Didier Deschamps torna a Torino. L’ex Juve, ora c.t. della Francia, guiderà i transalpini nella semifinale di Nations League.

La partita contro il Belgio, si giocherà proprio all’Allianz Stadium, casa dei bianconeri. Il ritorno in Piemonte, è l’occasione per ricordare gli anni vincenti passati alla Juventus e l’esperienza di tecnico nella Serie B post Calciopoli. Ecco le sue parole, apparse sui profili sociali della Nazionale francese.

Deschamps “Se la Juve perde è uno tsunami”

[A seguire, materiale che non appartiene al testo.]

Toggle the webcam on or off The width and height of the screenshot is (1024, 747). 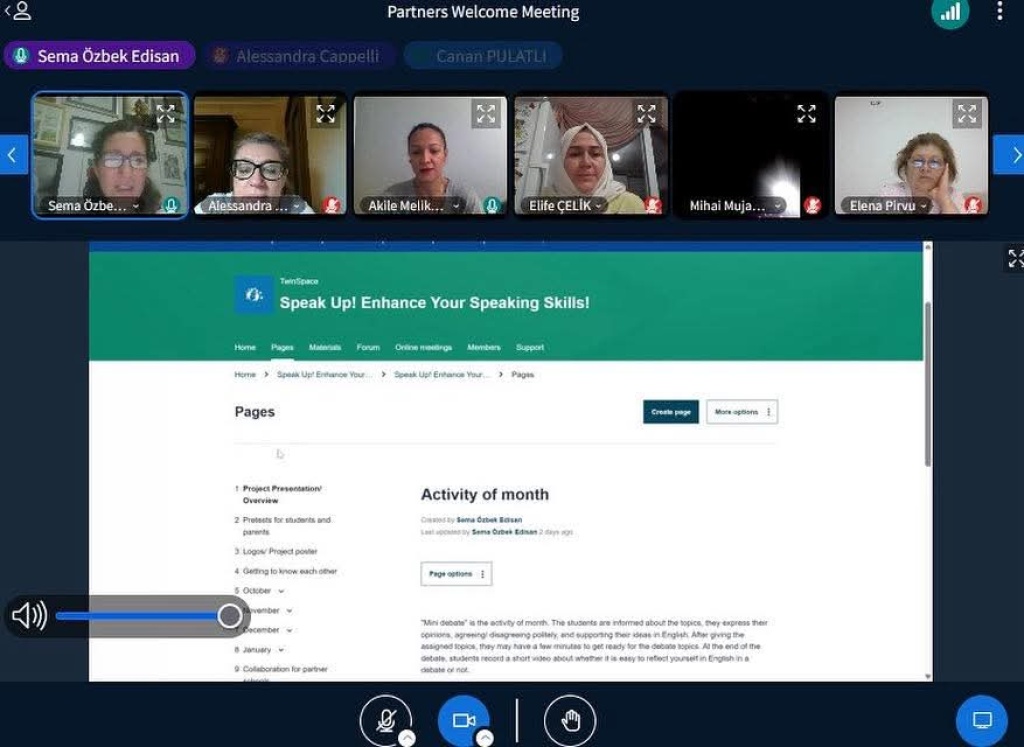(x=463, y=721)
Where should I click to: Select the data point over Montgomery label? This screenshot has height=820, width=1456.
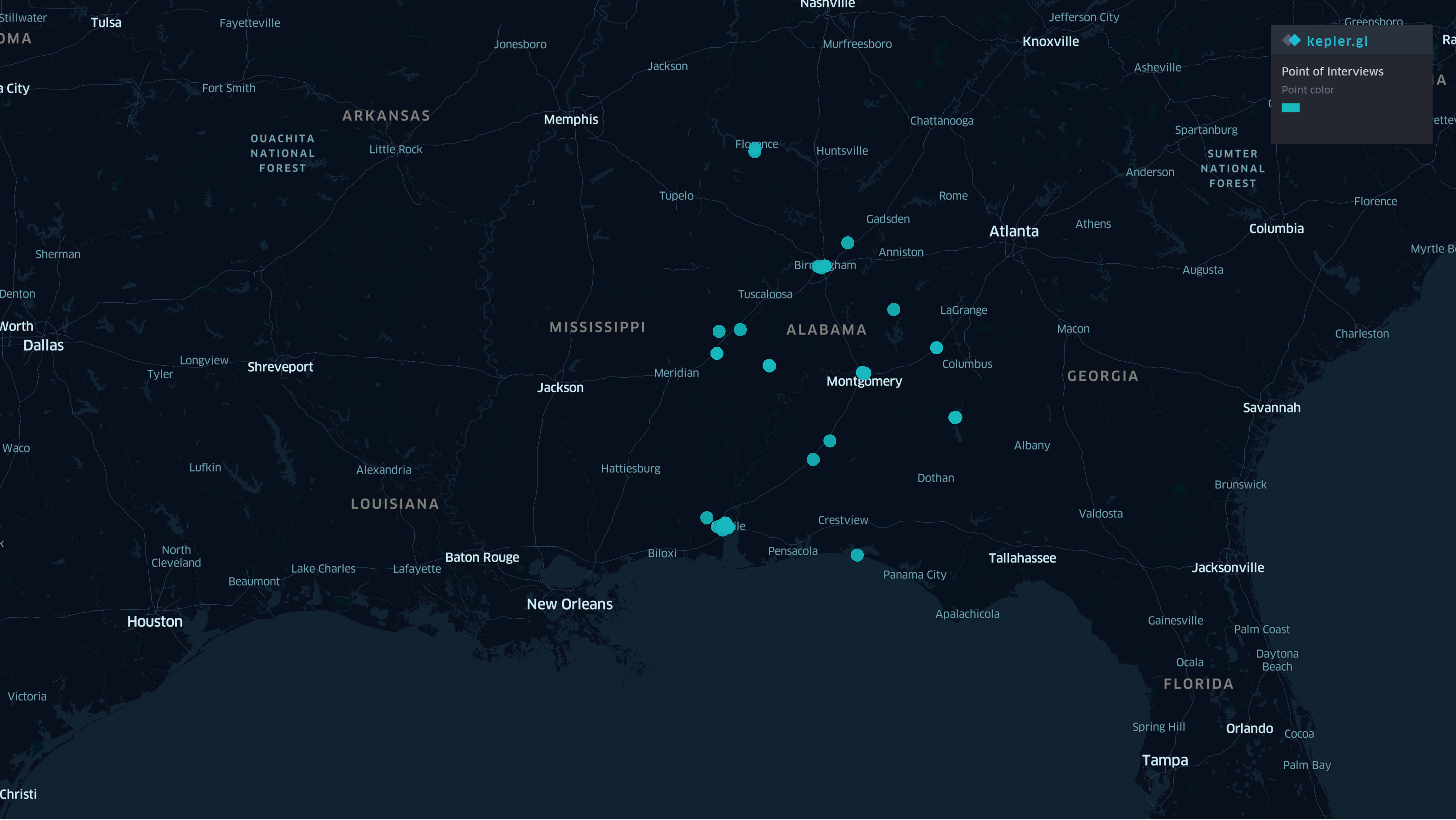(x=863, y=373)
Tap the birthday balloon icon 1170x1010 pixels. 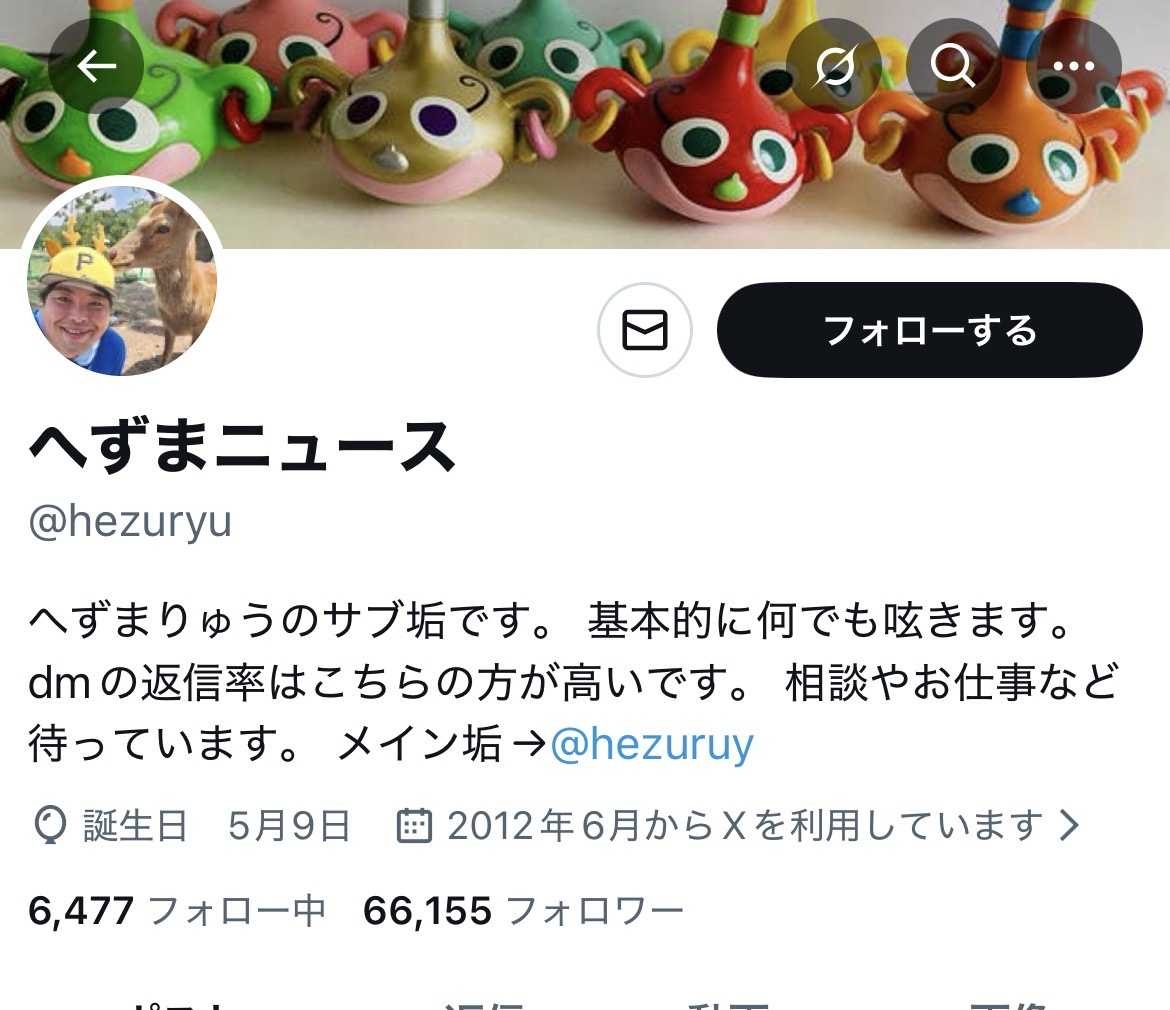tap(50, 825)
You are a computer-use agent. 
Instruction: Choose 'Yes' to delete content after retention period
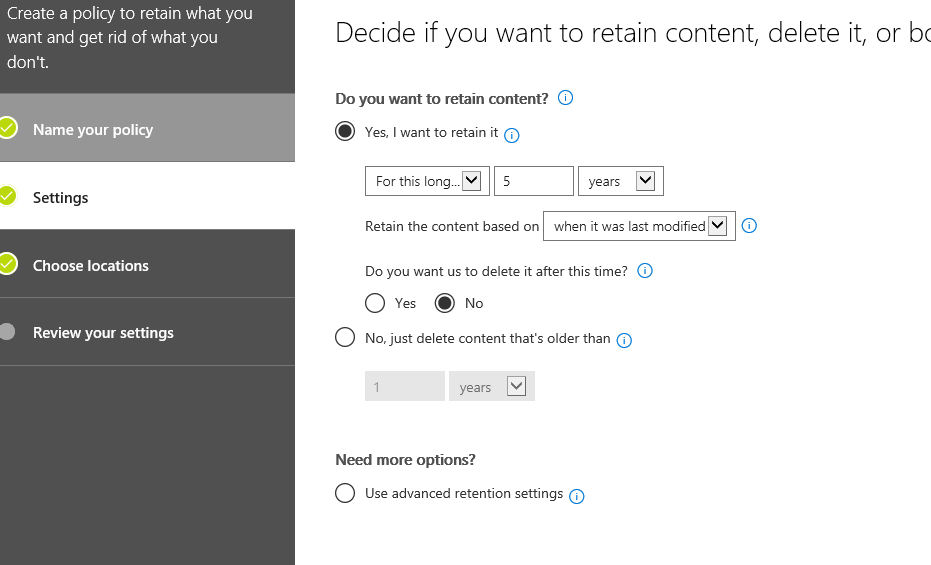tap(375, 303)
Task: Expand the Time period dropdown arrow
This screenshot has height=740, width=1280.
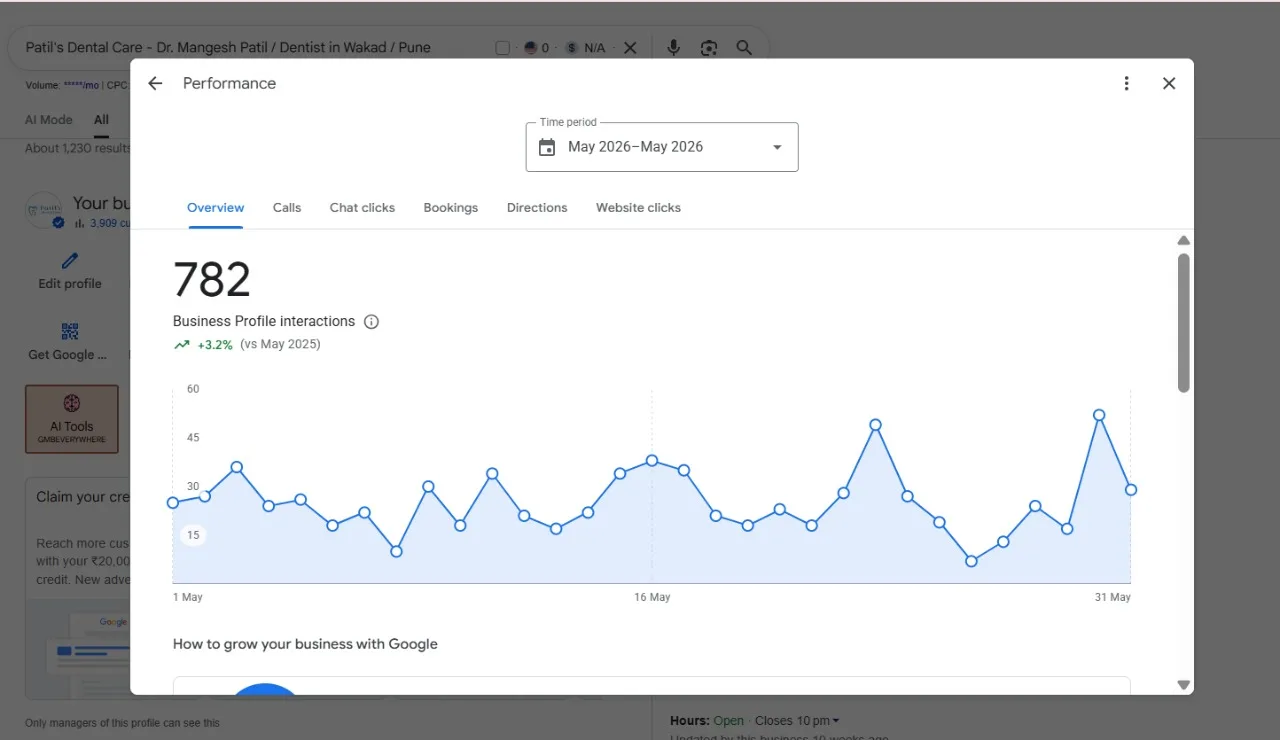Action: coord(777,148)
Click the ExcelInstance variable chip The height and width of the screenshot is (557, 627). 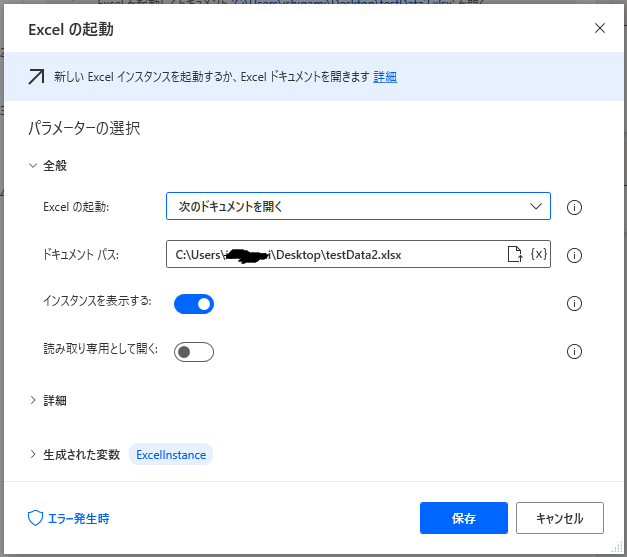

Deschamps ha militato nella Juventus tra il 1994 e il 1999, vincendo 3 campionati e soprattutto la storica Champions del 96′. Il ct francese ha solo emozioni positivi, riguardando allo splendido passato. A partire dall’arrivo a Torino, provenienza Marsiglia. “Ho cambiato completamente pianeta, anche se avevo avuto una buona anticipazione al Marsiglia. Ma la Juve è la Juve, uno dei più grandi club a livello europeo e mondiale, c’era una mentalità diversa, un approccio agli allenamenti diverso, una preparazione lunga, molto specifica e dura, Ma c’era l’orgoglio di indossare quella maglia. Sono arrivato in punta di piedi. L’inizio è stato complicato perché ho subìto un infortunio al tendine d’Achille e mi sono dovuto operare. Ho vissuto cinque anni da calciatore meravigliosi, con questa cultura della vittoria che è presente tutti i giorni e, nonostante questo, c’era un ambiente familiare, creato dall’allenatore Marcello Lippi e dalla dirigenza, Moggi, Bettega e Giraudo. Un grande club dal punto di vista dell’organizzazione, dal magazziniere al presidente, tutti orgogliosi di essere a servizio del club. Questo non dà ai giocatori alcuna scusa quando arriva la partita. Quando la Juve pareggia è una catastrofe, se perde è uno tsunami. C’è un grande professionismo“.

Deschamps e la Juve in B

Deschamps, sia da calciatore che da allenatore ha conquistato la Coppa del Mondo. In panchina però ha anche traghettato la Juve dalla Serie B alla Serie A nella stagione 2006/2007. Un periodo complicato per società, tifosi e squadra che il nativo di Bayonne ricorda con orgoglio.  “Il club era in difficoltà, dopo essere stato retrocesso in Serie B . Siamo partiti con dei punti di penalizzazione e siamo arrivati a essere primi in Serie B. Molti calciatori di livello internazionale erano rimasti, perché legati al club. Ogni volta che ci spostavamo, c’erano migliaia di persone ad attenderci. Non entrerò nei dettagli, ma dopo aver vinto il campionato non c’erano più le condizioni per proseguire l’anno dopo. Spero che non succeda più che la Juve si trovi a giocare in quella situazione. Per me è stato un modo di restituire qualcosa a una squadra che mi ha dato tanto“.